For getting started with neural networks in pytorch I can highly recommend the great pytorch tutorials: https://pytorch.org/tutorials/ (I would start with the 60min blitz tutorial)
Hope this helps!
There are few problems with your code. I've reviewed and corrected it below:
class PR(nn.Module):
def __init__(self):
super(PR, self).__init__()
self.conv1 = nn.Conv2d(3, 6, kernel_size=5)
self.conv2 = nn.Conv2d(6, 1, kernel_size=2)
# 300 does not match the shape of the previous layer's output,
# for the specified input, the output of conv2 is [1, 1, 23, 23]

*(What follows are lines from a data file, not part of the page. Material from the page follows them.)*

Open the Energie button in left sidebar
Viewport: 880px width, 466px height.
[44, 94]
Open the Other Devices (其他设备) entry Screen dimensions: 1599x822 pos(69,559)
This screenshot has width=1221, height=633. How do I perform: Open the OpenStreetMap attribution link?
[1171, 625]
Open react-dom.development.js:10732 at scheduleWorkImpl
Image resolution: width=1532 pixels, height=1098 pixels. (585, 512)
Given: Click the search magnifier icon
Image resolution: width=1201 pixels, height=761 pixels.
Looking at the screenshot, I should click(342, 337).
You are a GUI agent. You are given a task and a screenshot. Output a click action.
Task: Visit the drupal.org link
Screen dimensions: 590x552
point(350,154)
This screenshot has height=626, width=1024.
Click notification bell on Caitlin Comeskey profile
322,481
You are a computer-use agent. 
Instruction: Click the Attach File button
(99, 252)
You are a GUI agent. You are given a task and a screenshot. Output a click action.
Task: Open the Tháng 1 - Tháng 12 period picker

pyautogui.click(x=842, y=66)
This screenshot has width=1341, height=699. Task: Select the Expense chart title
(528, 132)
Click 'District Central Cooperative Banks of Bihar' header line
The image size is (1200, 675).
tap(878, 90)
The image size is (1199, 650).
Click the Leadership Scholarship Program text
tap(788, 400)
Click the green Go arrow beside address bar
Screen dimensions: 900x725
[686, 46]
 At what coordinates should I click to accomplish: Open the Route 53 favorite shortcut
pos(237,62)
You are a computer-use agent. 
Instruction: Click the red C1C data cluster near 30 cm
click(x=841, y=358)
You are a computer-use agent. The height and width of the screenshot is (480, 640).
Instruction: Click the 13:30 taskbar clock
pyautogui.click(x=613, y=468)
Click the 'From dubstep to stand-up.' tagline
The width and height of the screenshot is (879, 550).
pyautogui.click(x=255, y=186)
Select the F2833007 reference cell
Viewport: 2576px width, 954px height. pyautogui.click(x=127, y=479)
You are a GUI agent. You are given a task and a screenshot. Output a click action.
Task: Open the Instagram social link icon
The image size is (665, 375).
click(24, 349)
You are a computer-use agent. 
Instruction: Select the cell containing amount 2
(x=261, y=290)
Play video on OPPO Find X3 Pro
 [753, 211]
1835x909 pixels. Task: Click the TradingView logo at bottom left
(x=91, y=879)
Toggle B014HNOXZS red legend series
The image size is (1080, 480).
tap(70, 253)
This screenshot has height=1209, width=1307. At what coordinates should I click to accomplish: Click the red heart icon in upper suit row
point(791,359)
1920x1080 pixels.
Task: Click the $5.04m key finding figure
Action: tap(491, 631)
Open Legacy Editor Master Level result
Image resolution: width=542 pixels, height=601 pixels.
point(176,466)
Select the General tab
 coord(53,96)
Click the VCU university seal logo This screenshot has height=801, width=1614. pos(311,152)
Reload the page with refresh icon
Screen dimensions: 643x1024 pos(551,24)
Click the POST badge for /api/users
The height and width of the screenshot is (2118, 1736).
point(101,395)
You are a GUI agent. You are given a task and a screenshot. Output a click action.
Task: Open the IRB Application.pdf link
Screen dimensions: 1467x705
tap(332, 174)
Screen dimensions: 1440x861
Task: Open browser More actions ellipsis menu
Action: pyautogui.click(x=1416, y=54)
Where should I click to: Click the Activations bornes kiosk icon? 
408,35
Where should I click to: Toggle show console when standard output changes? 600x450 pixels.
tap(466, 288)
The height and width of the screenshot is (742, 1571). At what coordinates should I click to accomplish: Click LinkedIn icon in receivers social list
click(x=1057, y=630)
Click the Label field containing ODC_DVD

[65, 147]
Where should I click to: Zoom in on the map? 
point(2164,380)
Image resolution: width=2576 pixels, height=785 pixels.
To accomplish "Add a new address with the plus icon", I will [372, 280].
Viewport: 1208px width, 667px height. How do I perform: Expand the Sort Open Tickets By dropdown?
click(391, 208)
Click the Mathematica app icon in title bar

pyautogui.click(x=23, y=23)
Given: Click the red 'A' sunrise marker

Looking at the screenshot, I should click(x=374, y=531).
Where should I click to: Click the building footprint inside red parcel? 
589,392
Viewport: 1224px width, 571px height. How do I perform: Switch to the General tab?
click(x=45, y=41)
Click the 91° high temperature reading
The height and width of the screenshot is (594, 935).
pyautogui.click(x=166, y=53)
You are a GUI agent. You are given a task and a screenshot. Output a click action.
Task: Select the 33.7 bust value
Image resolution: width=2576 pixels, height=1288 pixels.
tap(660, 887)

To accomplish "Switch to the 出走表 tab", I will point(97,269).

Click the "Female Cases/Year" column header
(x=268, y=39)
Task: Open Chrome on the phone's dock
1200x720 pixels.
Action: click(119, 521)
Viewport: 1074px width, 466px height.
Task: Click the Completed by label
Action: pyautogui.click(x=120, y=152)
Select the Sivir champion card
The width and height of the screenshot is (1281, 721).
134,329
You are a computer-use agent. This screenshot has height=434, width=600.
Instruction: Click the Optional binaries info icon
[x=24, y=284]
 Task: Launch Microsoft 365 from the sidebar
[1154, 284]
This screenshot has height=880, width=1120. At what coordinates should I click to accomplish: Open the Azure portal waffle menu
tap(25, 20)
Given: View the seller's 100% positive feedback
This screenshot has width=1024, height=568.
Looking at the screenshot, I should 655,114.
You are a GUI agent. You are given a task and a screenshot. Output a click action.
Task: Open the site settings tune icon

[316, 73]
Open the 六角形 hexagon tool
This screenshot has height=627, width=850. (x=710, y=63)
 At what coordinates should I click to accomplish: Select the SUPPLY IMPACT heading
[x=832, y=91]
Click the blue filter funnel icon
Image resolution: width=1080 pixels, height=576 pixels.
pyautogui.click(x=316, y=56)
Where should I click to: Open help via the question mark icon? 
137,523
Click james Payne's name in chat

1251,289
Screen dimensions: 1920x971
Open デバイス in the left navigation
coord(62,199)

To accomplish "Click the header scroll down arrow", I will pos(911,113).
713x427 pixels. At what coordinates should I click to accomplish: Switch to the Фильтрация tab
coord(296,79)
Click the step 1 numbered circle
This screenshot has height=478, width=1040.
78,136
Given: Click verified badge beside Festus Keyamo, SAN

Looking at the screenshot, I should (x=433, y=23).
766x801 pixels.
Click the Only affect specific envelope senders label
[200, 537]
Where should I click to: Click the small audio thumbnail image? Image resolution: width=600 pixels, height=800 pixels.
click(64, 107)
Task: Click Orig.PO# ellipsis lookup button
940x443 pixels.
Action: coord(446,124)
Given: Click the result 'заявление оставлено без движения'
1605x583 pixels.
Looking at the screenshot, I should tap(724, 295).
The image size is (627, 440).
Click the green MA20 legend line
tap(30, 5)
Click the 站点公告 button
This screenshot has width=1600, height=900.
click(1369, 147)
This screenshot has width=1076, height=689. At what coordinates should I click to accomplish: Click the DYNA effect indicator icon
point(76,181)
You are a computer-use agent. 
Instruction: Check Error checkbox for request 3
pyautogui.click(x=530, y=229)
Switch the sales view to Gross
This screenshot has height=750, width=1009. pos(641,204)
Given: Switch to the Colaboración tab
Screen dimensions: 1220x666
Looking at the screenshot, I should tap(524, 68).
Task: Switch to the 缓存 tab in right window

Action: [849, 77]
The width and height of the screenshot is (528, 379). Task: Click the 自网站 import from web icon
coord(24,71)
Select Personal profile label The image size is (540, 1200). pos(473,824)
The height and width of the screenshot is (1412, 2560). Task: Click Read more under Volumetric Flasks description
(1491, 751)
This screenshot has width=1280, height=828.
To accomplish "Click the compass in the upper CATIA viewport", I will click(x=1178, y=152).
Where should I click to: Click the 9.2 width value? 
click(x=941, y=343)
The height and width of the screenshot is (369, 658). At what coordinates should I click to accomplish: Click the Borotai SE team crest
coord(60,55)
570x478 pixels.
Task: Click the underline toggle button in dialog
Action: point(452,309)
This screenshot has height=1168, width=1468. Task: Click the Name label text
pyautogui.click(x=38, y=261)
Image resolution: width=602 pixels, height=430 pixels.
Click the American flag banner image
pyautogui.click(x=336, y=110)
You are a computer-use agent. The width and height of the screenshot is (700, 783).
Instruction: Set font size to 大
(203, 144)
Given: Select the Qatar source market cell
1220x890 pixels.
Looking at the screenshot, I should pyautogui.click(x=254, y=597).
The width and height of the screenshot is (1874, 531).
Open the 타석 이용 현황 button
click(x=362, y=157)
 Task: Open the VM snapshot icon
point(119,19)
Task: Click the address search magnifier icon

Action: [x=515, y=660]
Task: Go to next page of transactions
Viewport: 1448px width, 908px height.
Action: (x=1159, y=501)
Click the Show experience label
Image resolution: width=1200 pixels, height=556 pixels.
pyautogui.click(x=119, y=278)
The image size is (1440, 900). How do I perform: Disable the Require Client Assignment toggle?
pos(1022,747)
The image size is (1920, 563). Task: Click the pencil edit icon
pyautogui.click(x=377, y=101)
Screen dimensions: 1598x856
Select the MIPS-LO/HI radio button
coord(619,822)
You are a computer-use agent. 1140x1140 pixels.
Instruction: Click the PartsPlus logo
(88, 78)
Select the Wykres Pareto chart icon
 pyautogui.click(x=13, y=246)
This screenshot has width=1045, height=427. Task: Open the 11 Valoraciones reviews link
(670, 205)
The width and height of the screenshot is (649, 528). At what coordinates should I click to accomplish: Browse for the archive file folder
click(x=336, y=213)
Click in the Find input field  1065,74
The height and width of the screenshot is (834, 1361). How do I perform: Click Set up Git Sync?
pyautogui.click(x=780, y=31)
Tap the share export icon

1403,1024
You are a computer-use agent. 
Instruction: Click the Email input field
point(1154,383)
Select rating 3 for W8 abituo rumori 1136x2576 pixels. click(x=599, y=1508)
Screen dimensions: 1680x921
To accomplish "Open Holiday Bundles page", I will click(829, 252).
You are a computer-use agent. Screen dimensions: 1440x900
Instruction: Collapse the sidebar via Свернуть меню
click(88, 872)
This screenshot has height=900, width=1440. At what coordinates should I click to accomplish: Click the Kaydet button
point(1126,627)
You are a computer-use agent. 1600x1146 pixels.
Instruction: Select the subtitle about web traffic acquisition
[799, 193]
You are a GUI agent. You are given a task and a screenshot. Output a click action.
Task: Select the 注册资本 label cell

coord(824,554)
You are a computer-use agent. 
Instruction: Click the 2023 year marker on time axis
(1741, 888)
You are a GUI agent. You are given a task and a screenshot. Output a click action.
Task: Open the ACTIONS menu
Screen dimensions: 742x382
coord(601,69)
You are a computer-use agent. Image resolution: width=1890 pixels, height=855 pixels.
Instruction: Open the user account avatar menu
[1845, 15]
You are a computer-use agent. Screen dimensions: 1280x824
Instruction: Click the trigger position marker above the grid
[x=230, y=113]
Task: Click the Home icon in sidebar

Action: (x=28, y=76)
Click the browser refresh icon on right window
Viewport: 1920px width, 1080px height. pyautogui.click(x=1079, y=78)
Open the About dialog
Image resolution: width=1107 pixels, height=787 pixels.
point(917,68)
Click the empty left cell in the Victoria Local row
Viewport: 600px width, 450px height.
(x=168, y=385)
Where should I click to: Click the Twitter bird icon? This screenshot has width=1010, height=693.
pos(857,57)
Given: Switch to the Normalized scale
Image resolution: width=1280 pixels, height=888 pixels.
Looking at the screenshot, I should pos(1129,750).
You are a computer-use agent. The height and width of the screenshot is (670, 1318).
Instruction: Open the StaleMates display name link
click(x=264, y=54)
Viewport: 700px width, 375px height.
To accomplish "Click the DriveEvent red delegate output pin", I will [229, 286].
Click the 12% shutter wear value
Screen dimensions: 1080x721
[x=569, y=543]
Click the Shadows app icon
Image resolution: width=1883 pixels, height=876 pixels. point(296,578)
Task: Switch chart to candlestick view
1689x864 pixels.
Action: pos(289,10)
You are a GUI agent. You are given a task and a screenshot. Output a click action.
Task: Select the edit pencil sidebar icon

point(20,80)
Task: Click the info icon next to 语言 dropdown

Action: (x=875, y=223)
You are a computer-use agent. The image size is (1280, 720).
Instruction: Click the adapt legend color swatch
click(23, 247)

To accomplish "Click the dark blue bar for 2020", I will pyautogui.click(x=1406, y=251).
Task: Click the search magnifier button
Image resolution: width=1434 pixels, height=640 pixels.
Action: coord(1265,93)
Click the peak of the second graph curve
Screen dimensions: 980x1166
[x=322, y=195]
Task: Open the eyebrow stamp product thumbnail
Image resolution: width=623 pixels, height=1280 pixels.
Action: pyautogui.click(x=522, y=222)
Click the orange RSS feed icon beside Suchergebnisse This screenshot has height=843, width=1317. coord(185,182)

# this output should be flattened before feeding it to the dense layers
# the shape then becomes [1, 529], which should match the input shape of dens1
# self.dens1 = nn.Linear(300, 256)
self.dens1 = nn.Linear(529, 256)
self.dens2 = nn.Linear(256, 256)
# The input should match the output of the previous layer, which is 256
# self.dens3 = nn.Linear(512, 24)
self.dens3 = nn.Linear(256, 24)
self.drop = nn.Dropout()
def forward(self, x):
# The output of each layer should be fed to the next layer
x = self.conv1(x)
x = self.conv2(x)
# The output should be flattened before feeding it to the dense layers
x = x.view(x.size(0), -1)
x = self.dens1(x)
x = self.dens2(x)
x = self.dens3(x)
return x
model = PR()
# The input shape should be (N,Cin,H,W)
# where N is the batch size, Cin is input channels, H and W are height and width respectively
# so the input should be torch.rand(1,3,28,28)
# input = torch.rand(28,28,3)
input = torch.rand(1, 3, 28, 28)
output = model(input)
Let me know if you have any follow-up questions.